McAllister Hull was just 21 when he began working at Los Alamos Labs in 1944.
"The work was interesting, the significance of the war was understood, and it never occurred to me to think of my age," Hull said in an e-mail interview.
His memoir, Rider of the Pale Horse, documents his experience casting explosions for what would be the atomic bomb.
"The title of the book comes from my feelings of responsibility for some of the deaths of civilians in Japan who were killed or severely wounded by the nuclear bomb," he said.
The book was published August 8, the 60th anniversary of the end of World War II and the dropping of two nuclear bombs on Japan. It was the Nagasaki bomb that had parts made by a crew of scientists of which Hull was foreman.
He said he wrote the book to inform people about the positive and negative uses of physics by society, like the use of nuclear energy for power and weapons.
"Nuclear weapons provide the prime example of the need for the citizens of a democratic society to find out what the deployment of a given technology may bring to that society and how it should be controlled to give maximum benefits with minimum disasters," he said.
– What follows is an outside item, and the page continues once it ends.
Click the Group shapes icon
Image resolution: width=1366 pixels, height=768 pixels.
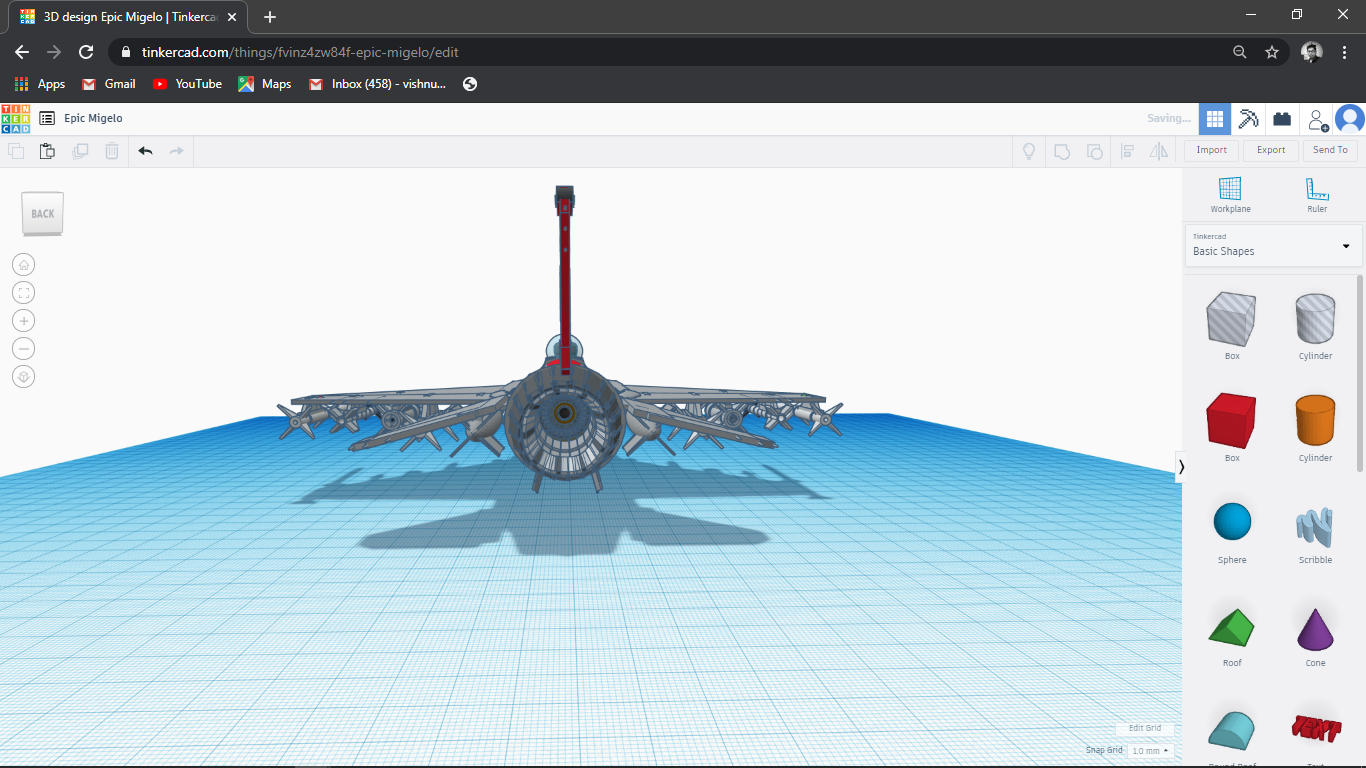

Hull said he thought the general public would like to hear from the ranks of workers in Los Alamos about what happened and its consequences. But he also said he hopes readers find it an enjoyable story.
ull is a retired physicist professor and former provost at UNM. After his to-year stint at Los Alamos, he spent 25 years at Yale, earning his PhD, teaching and studying the effects of the creation of the atomic bomb. Although Los Alamos was the most intense two years in his career, he said perhaps his eight years as provost was harder.
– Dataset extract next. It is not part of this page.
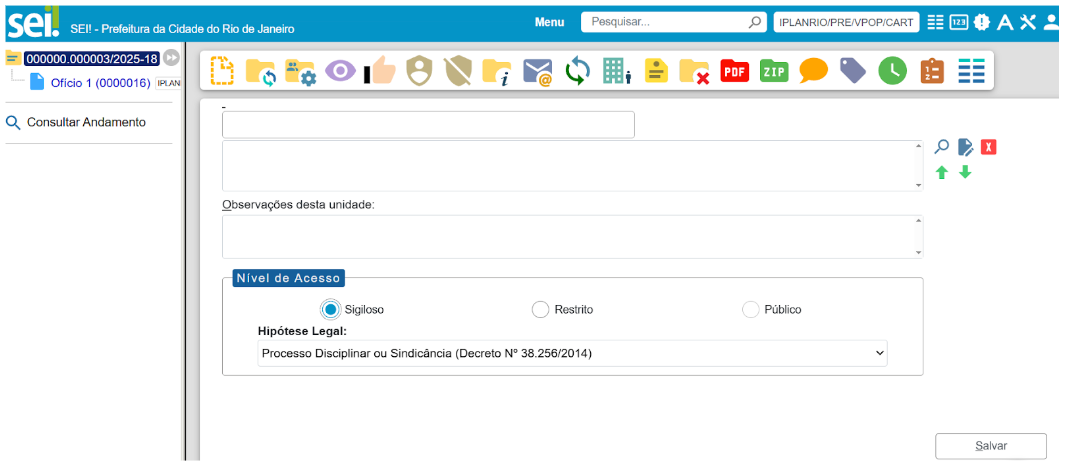The image size is (1069, 468).
Task: Click the green clock icon
Action: [x=892, y=71]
Writing the book was easy, he said, since he just wrote down what he said in class lectures. He said his students were especially interested in his lab experience and his explanation translated easily into memoir.
"The biggest secret of Los Alamos was that a bomb could be built," Hull said. "Any technological society could then duplicate the effort if it wished."
He said the increase of nuclear weapons in the world is dangerous. Many people who worked on the bombs did not know the immensity of what they were doing, he said. But Hull said they faithfully did the jobs they were asked to do.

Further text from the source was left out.